O encontro é uma resposta do papa ao desmatamento e está sendo questionado por alas conservadoras da Igreja e por Jair Bolsonaro

A Conferência Nacional dos Bispos do Brasil (CNBB) lançou no domingo 1º uma campanha nas redes sociais e em veículos de comunicação católicos em defesa do papa Francisco e do Sínodo da Amazônia. A intenção é rebater críticas de dentro e de fora da Igreja ao encontro marcado para outubro em Roma.
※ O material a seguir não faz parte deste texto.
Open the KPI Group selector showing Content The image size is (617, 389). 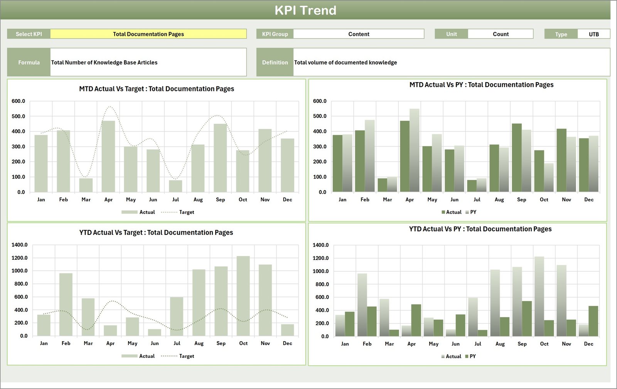point(359,34)
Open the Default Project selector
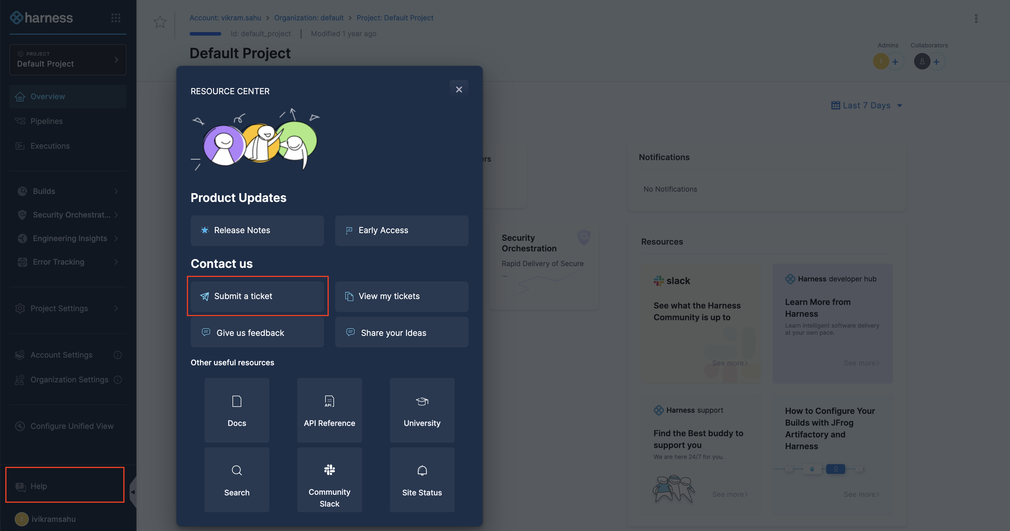The height and width of the screenshot is (531, 1010). tap(67, 60)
A campanha foi divulgada com duas frases para marcar o conteúdo nas redes sociais: #euapoioosínodo e #euapoioopapa.

CNBB e Rede Eclesial Pan-Amazônica vão distribuir vídeos com depoimentos de bispos e uma série documental gravada durante a preparação do Sínodo. A entidade quer que as TVs católicas de todo o país produzam conteúdo próprio em defesa do Sínodo e do pontífice.

O Sínodo da Amazônia é uma resposta do papa Francisco às queimadas e ao desmatamento na Amazônia. Segundo ele, “o objetivo principal desta convocação é identificar novos caminhos para a evangelização daquela porção do Povo de Deus, especialmente dos indígenas, frequentemente esquecidos e sem perspectivas de um futuro sereno, também por causa da crise da Floresta Amazônica, pulmão de capital importância para nosso planeta.”

O Sínodo será realizado no Vaticano entre os dias 6 e 27 de outubro.

Alas conservadoras ligadas à Igreja questionam o Sínodo e veem interferência em “soberanias nacionais”. No sábado 31, o presidente Jair Bolsonaro (PSL) confirmou que a Agência Brasileira de Inteligência (Abin) monitora o evento. “Tem muita influência política lá, sim”, afirmou ele. Bispos do Sínodo dizem sentir-se “criminalizados”.

Inconformados com o tom dos organizadores do Sínodo, representantes de grupos conservadores ligados à Igreja Católica vão realizar nos dias 4 e 5 de outubro, também em Roma, um encontro para contestar a abordagem sobre a questão ambiental. Abaixo-assinado com 20.000 assinaturas colhidas na região amazônica será entregue à cúpula da Igreja e repete o discurso do governo ao falar em “inaceitável” atentado à soberania.